== RAW DATA

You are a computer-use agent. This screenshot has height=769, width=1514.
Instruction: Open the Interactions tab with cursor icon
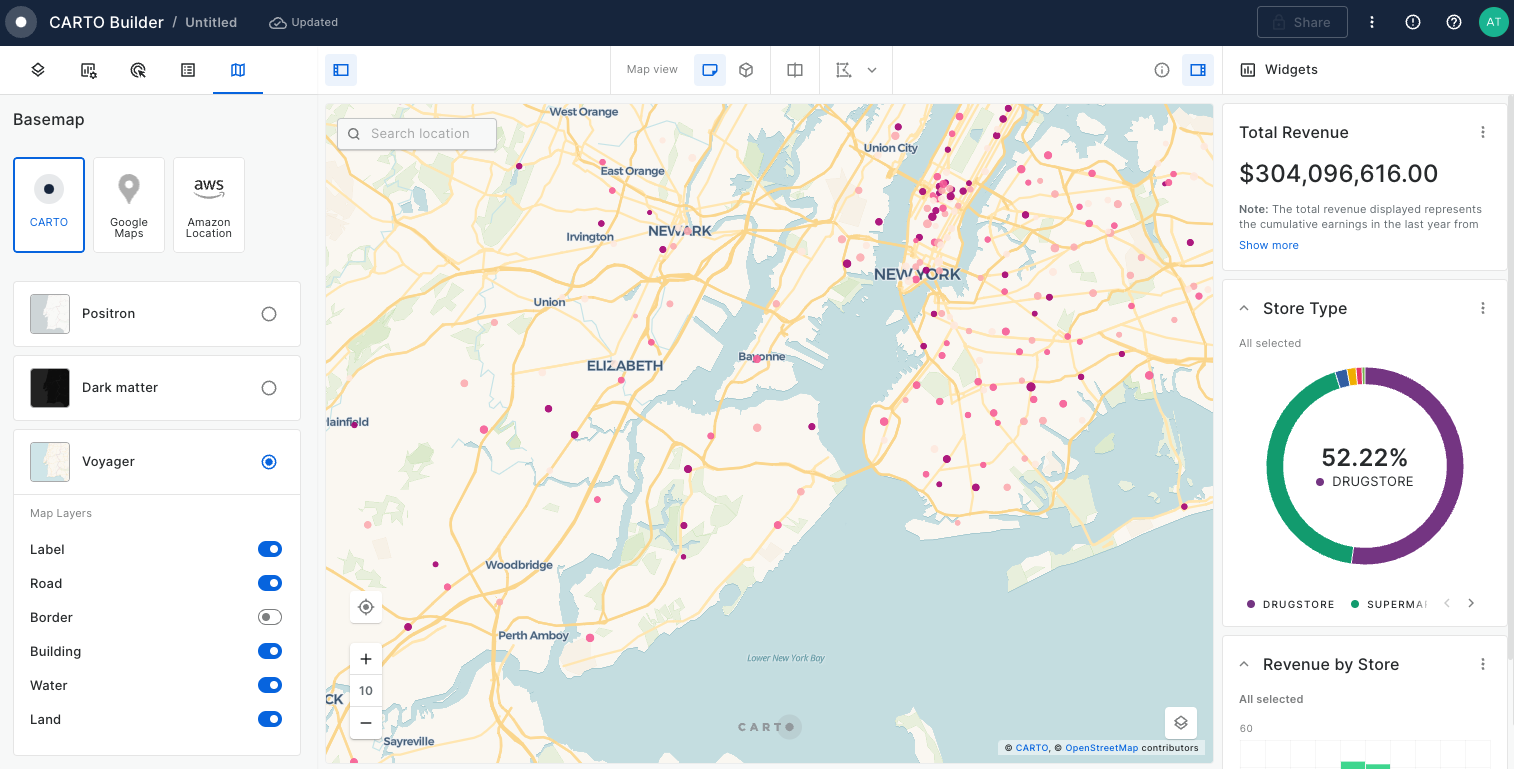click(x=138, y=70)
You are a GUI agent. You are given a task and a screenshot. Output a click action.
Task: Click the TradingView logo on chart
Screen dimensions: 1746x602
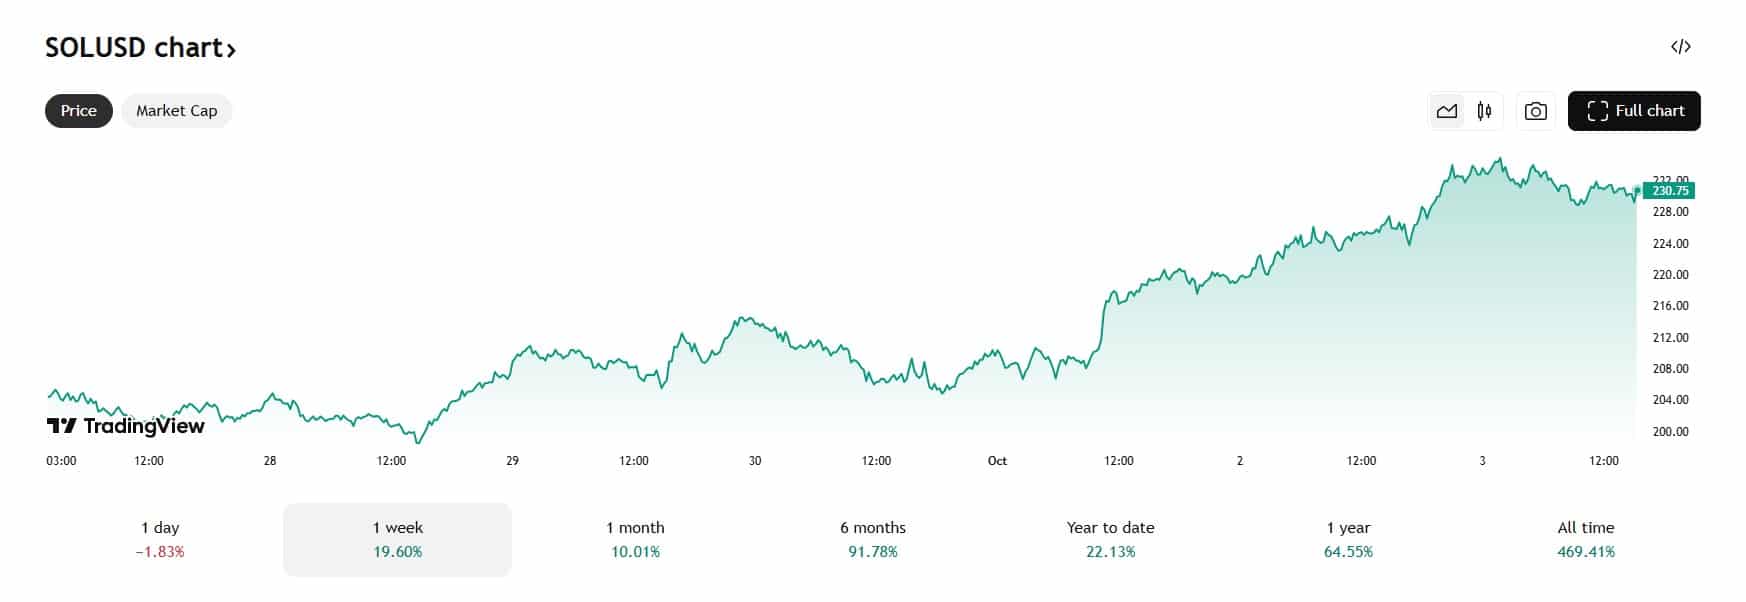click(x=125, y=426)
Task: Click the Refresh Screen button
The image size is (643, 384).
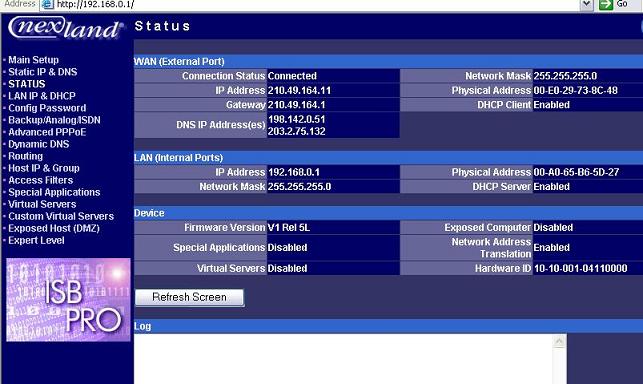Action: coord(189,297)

====
== RAW DATA

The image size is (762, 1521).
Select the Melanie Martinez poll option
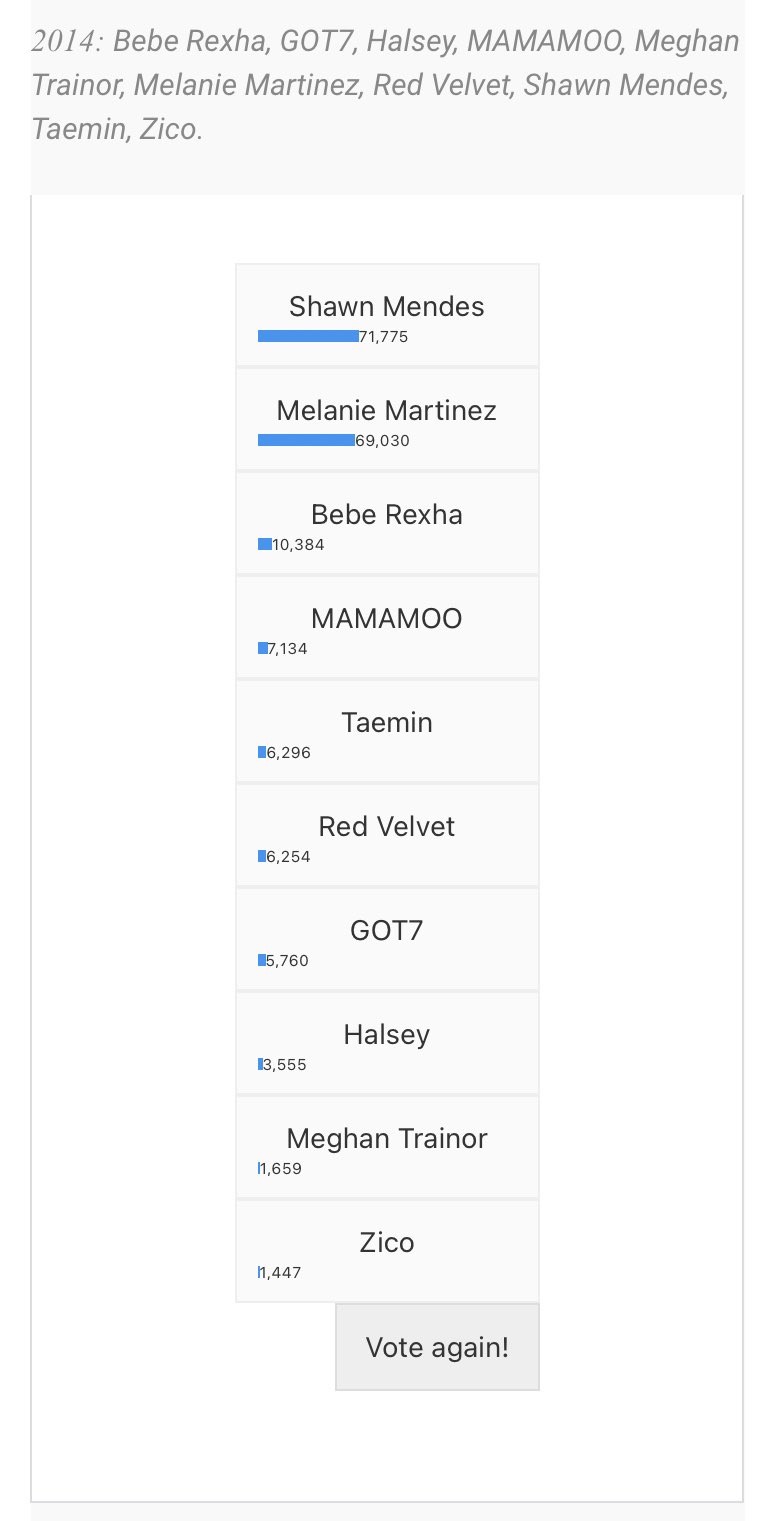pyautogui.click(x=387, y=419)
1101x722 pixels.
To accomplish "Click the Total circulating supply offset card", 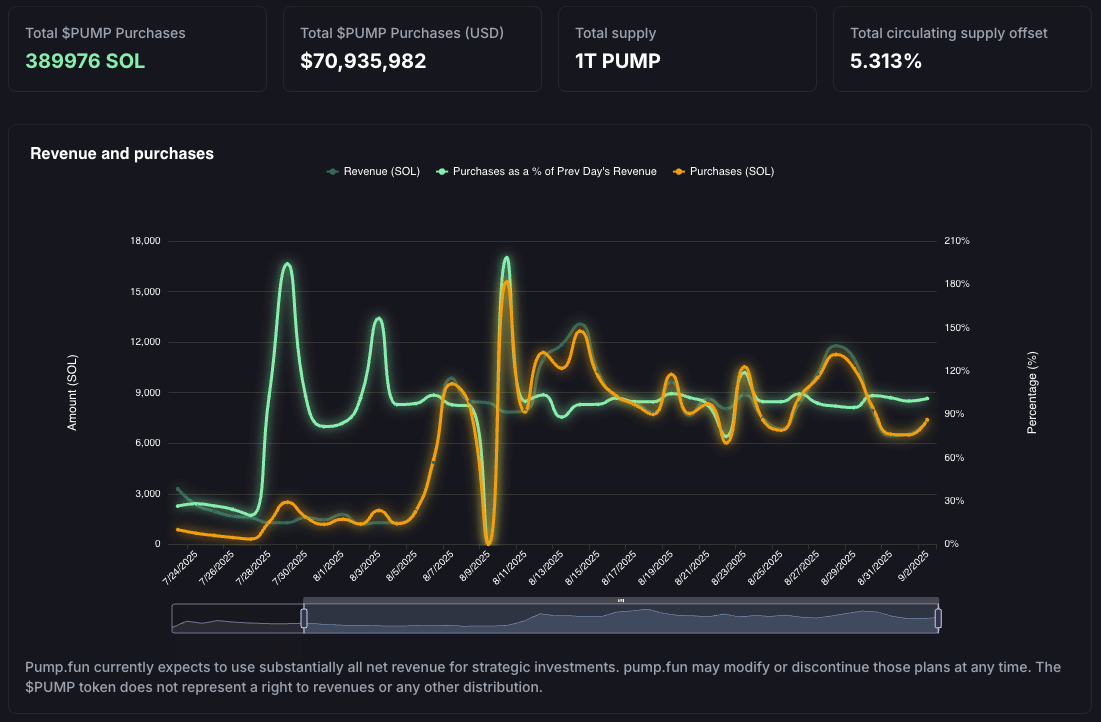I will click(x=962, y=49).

====

Write out, word for word, the stretch of entries that begins at the line with "You are a computer-use" and ends at the line with "Task: Click the Refresh Screen button". Pictures do not belong in it.

You are a computer-use agent. This screenshot has height=769, width=1514.
Instruction: Open the Interactions tab with cursor icon
click(x=138, y=70)
You are a GUI agent. You are given a task and a screenshot. Output a click action.
Task: Click the TradingView logo on chart
Screen dimensions: 1746x602
click(x=125, y=426)
Task: Click the Refresh Screen button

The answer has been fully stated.